• _PROBLEM STATEMENT_:
Rewrite the paragraph in the Raymond Thompson article that begins "In 1994 and in association" as a short bulleted list that keeps its main facts.

• _PROVIDED PASSAGE_:

= Raymond Thompson =

British–Canadian–New Zealand television producer, screenwriter and composer

Raymond Webster Thompson (5 April 1949 - 15 January 2025) was a British-born Canadian-New Zealand screenwriter, composer and producer.

==Early life and career==
Thompson was born in Redditch, Worcestershire and grew up in Windsor, Berkshire where he formed a school band with David Samuels, Keith Barnes and Ray Dorey who went on to become guitarist with Edison Lighthouse. He studied drama at York University and embarked upon a successful career in the music industry as both a songwriter and musician. His groups include a Canadian duo called Stillwater, and his school band The Avengers, which evolved into Edison Lighthouse, who had the number one record "Love Grows (Where My Rosemary Goes)".

==With the BBC==
Thompson published a novel in 1979, The Number to Call Is... before becoming a script consultant for various producers. His television writing credits include Squadron and the iconic Howards' Way, which ran for six years and was considered to be one of the BBC's most loved drama series, drawing huge ratings. He acquired the position of Head of Development for BBC Television Drama Series and worked on many other titles, including Bergerac and The House of Eliott.

==Cloud 9==
In 1994 and in association with the Sanctuary Group PLC, Thompson founded his own production company, the Cloud 9 Screen Entertainment Group, which has since specialized in family entertainment. The company trades through offices in London, Wellington (New Zealand), and has expanded into the Australian market. Southern Star currently distribute the substantial back catalogue.

Since 1994, Thompson has created and produced several television series and movies, including The Enid Blyton Adventure Series, The Enid Blyton Secret Series, The Adventures of Swiss Family Robinson (starring Richard Thomas), Return to Treasure Island, The Legend of William Tell (created by Thompson), William Shatner's A Twist in the Tale (also created by Thompson). Other series Thompson created include Atlantis High, Revelations – The Initial Journey, and The New Tomorrow.

Perhaps his best known creation is the teen drama/sci-fi hybrid The Tribe, which has become a cult classic around the world and ran for five years with almost three hundred episodes being produced. The series is constantly being repeated and has a fanatical fan base.

• _PROVIDED MATERIAL_:

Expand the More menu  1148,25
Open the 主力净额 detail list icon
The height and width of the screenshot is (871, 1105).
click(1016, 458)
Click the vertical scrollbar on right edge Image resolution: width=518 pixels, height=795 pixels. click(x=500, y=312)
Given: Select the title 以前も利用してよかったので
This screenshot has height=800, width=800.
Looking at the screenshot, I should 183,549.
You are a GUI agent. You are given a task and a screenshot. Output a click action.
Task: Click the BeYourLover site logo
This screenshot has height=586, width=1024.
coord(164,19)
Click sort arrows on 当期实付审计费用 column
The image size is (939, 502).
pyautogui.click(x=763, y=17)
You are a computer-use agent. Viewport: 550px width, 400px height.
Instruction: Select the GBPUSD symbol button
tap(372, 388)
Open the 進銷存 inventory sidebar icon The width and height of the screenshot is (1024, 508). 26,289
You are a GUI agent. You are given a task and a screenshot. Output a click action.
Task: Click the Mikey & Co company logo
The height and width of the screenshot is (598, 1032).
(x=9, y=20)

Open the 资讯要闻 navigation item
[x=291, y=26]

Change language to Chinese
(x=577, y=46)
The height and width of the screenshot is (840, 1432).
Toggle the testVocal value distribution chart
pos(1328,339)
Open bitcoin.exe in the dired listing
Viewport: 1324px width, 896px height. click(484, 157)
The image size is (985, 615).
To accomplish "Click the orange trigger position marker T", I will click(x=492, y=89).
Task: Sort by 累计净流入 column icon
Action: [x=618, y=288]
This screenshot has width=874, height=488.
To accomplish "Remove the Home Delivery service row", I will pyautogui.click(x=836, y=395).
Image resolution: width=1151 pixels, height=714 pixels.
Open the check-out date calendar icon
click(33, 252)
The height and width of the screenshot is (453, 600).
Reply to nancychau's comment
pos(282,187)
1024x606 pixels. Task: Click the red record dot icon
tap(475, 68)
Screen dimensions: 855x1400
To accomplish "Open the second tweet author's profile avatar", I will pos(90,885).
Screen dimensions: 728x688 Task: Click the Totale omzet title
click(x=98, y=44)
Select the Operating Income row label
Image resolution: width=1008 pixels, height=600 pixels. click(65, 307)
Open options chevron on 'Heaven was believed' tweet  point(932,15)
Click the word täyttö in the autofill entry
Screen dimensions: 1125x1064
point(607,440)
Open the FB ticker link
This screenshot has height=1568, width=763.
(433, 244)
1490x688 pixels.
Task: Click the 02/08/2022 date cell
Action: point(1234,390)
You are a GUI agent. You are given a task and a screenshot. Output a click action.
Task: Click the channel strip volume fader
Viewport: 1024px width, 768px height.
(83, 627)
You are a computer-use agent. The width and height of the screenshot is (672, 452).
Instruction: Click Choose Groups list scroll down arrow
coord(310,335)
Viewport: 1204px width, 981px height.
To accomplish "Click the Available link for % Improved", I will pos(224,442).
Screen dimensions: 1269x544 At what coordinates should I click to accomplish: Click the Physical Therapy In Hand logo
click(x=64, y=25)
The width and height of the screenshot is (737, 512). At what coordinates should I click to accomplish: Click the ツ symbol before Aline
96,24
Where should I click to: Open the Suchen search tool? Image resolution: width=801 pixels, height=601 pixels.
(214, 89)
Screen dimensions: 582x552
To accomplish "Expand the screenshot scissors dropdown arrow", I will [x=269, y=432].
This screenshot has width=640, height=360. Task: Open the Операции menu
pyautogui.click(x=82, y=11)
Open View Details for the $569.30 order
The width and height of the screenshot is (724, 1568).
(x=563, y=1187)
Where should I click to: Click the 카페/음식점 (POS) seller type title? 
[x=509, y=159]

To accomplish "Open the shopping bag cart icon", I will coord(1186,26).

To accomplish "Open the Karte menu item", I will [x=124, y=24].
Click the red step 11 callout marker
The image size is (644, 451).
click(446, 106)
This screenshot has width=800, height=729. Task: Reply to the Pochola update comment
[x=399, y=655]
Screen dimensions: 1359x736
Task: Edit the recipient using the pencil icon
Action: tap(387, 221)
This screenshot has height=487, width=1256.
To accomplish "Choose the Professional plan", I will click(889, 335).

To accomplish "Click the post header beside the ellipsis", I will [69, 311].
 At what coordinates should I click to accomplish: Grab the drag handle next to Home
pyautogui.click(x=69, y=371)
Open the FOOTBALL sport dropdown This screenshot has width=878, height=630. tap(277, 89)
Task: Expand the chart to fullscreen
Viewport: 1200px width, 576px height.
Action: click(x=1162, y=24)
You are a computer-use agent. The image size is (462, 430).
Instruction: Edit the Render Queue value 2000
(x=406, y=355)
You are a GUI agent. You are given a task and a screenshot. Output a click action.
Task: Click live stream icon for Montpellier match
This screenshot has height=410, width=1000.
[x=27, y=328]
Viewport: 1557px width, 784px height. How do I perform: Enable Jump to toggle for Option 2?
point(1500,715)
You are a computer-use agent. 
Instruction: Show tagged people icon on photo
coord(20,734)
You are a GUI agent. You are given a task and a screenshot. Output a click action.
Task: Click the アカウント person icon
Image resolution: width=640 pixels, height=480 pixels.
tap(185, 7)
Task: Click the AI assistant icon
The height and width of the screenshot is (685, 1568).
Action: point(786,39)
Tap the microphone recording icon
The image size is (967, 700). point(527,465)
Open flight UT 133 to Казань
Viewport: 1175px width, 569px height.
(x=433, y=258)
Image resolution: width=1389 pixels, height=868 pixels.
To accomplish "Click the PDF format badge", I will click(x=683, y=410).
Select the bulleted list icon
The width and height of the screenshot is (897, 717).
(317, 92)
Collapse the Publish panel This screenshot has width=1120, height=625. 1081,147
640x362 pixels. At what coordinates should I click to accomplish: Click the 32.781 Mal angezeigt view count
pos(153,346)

• _EXERCISE OUTPUT_:
- In 1994, together with the Sanctuary Group PLC, Thompson founded his own production company, the Cloud 9 Screen Entertainment Group.
- The company has specialized in family entertainment.
- It trades through offices in London and Wellington, New Zealand, and has expanded into the Australian market.
- Southern Star distributes its substantial back catalog.